Crushing of Do-Not-Crush Medications Leads to Elevated Medication Error Rate
Penalty
Summary
The facility failed to maintain a medication error rate below 5%, with surveyors observing 3 errors out of 29 medication administrations, resulting in a 10.34% error rate. During a medication pass, an LPN administered multiple medications to Resident #58 in crushed form mixed with pudding, including pantoprazole sodium (Protonix), potassium micro extended-release, and ferrous sulfate (iron), all of which had manufacturer or guideline instructions that they should not be crushed, chewed, or split. The National Institutes of Health DailyMed information specified that pantoprazole sodium for delayed-release oral suspension should not be split, chewed, or crushed; potassium tablets should be swallowed whole without crushing, chewing, or sucking; and iron tablets should not be crushed or chewed.
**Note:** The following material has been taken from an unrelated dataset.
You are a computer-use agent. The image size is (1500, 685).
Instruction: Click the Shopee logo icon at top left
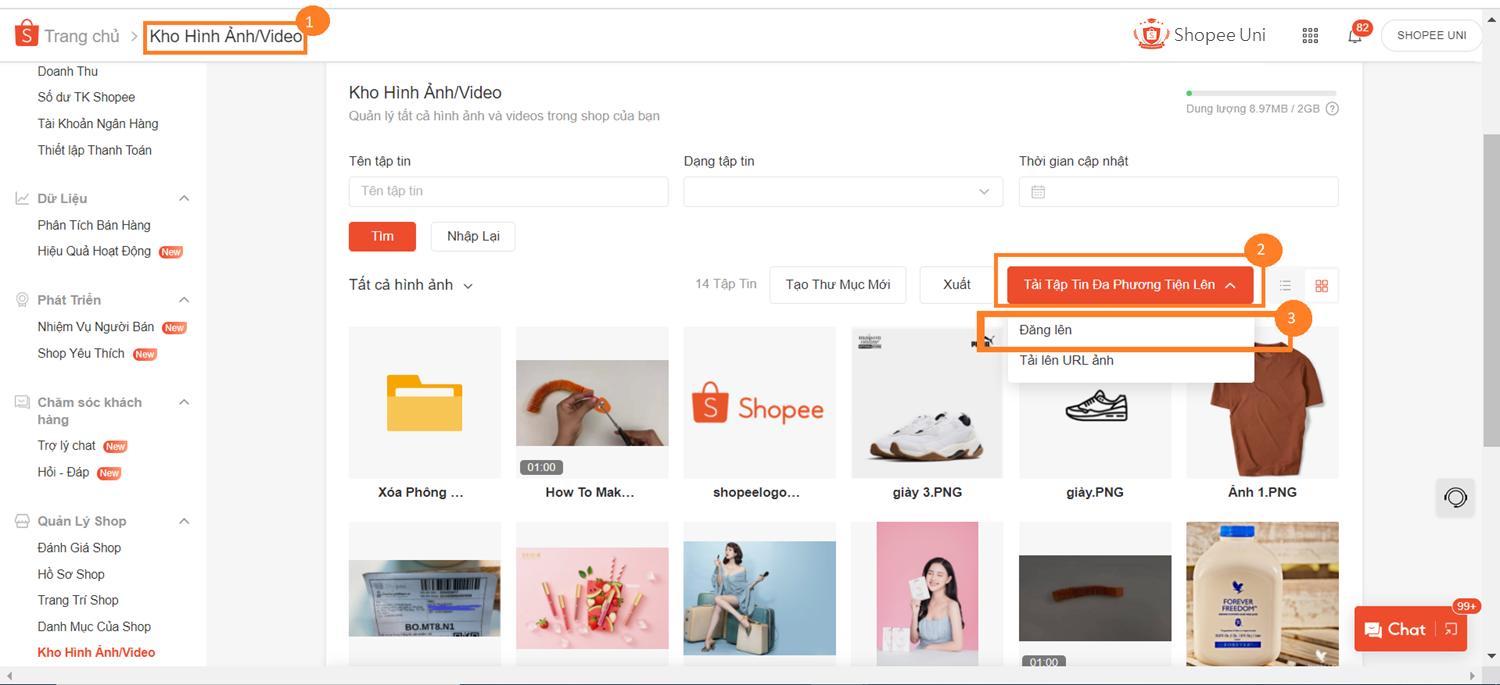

Resident #58 had a physician’s order dated 04/12/24 stating that medications may be crushed or capsules opened as needed unless they were on the facility’s Do Not Crush list, and may be mixed with food or fluids. The DON provided the Do Not Crush list, which included pantoprazole sodium, potassium, and iron salts, indicating that these medications should not have been crushed under the standing order. The DON also provided an email from the pharmacist explaining that ferrous sulfate IR tablets generally should not be crushed or chewed, potassium ER tablets like Klor-Con M should not be crushed to powder or chewed, and pantoprazole should generally not be crushed, with limited exceptions for feeding tube administration. Despite these instructions and the facility’s own Do Not Crush list, the medications were crushed and administered to Resident #58, contributing to the elevated medication error rate identified by surveyors.